Choose the best file formats
Guidance on selecting file formats for long-term accessibility and interoperability
This page lists the file formats which are recommended for depositing in Edinburgh DataShare and Edinburgh DataVault. If you have a suggested update or a question about any of this advice, the Research Data Service team will be delighted to hear from you.
Introduction: why your choice of file format is important
Longevity of your research data
To ensure access and usability of your data to the broadest audience into the long term, the Research Data Support team encourages you to deposit standard preservation file formats to ensure the maximum longevity of your research data.
The digital preservation community recommends standard preservation formats because, either:
- they encode the information in a way that is software-independent or allows interoperability between systems and applications.
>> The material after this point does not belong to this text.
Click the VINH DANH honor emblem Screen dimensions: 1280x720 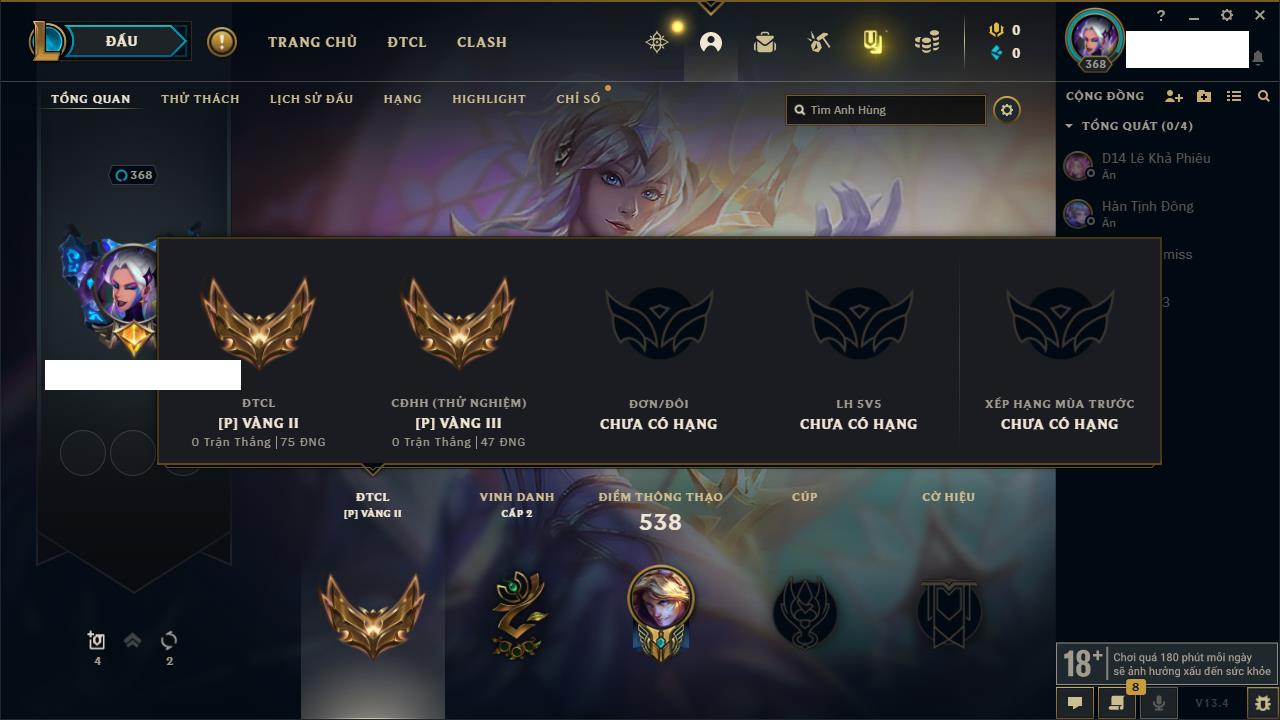517,614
Often, these formats are a recognised standard, or published in an open format. Some of these file formats might be proprietary but can be opened in different operating systems and with different programs or applications.
or
- the information is encoded with a lossless algorithm and for that reason there is no data loss when files are ‘saved as’ and stored in these formats.
We recommend that any files you deposit in Edinburgh DataShare, DataVault or an external repository should, where possible, be open, platform-independent or nonproprietary file formats.
Formats we recommend
File formats that the Research Data Support team supports and recommends are listed below.
Textual documents
- Adobe PDF /A (filename extension: ".pdf")
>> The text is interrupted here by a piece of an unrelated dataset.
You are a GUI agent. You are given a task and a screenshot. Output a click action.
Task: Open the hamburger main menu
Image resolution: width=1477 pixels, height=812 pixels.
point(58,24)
- Text (filename extensions: ".txt", ".asc", ".sts")
- OpenDocument - text (" .fodt", ".odt")
- Microsoft Word XML (".docx")
Tabular data
- Comma separated values (CSV) (".csv")
- Tab separated values (" .tsv", ".tab")
- OpenDocument - spreadsheet (".fods", ".ods")
- Microsoft Excel XML (".xlsx")
Images
- JPEG 2000 (".jpxml", ".jp3d", ".jpf", ".jpm", ".jpx", ".jp2")
- TIFF (".tiff", ".tif")
- PNG (".png")
- JPEG * "(.jpg", ".jpeg")
- Scalable Vector Graphics (SVG) (".svg")
Audio / Video
- AIFF (".aiff", ".aif", ".aifc")
- WAV (".wav")
- Free Lossless Audio Codec (FLAC) (".flac")
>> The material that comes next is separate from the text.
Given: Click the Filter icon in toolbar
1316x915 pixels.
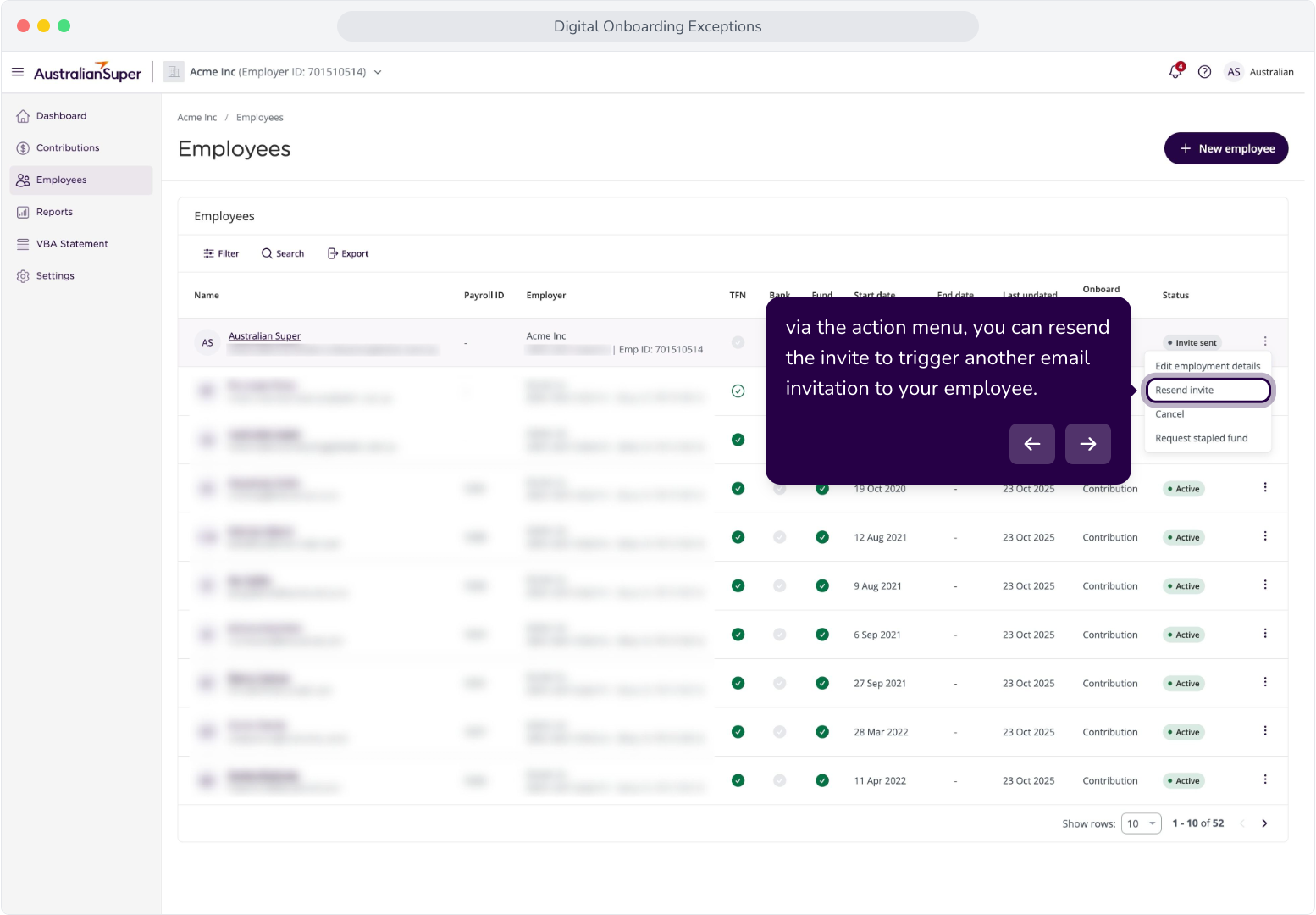Looking at the screenshot, I should click(x=208, y=253).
- MPEG-4 (".m4v", ".m4r", ".m4b", ".m4p", ".m4a", ".mp4")
- Motion JPEG2000 (".mjp2", ".mj2")
Geo-spatial data
-
Shapefile (".shp", ".shx", ".dbf", ".prf")
-
GeoTIFF (".tif")
Other
- Postscript .ps
- Structured Query Language (SQL) .sql
- OpenDocument - presentation .fodp, .odp
- Microsoft Powerpoint XML .pptx
- SAS syntax .sas
- SPSS syntax .sps
- Stata syntax .do, .dct
- Minitab syntax and output .lis, .tj
- R (ASCII, as opposed to the .rdata saved workspace file) .rdata
- XML (Extensible Markup Language) .xml, .sgml
- HTML (Hypertext Markup Language) .htm, .html
- CSS (Cascading Style Sheets) .css
- NetCDF Network Common Data Form .nc
* N.B. While the JPEG format is supported, depositors should be aware that we consider JPEG-2000 and TIFF (both being standard preservation formats) to be more interoperable for the long-term than JPEG. Depositors who value long-term sustainability may wish to add copies of their images which have been converted to JPEG-2000 to their deposit.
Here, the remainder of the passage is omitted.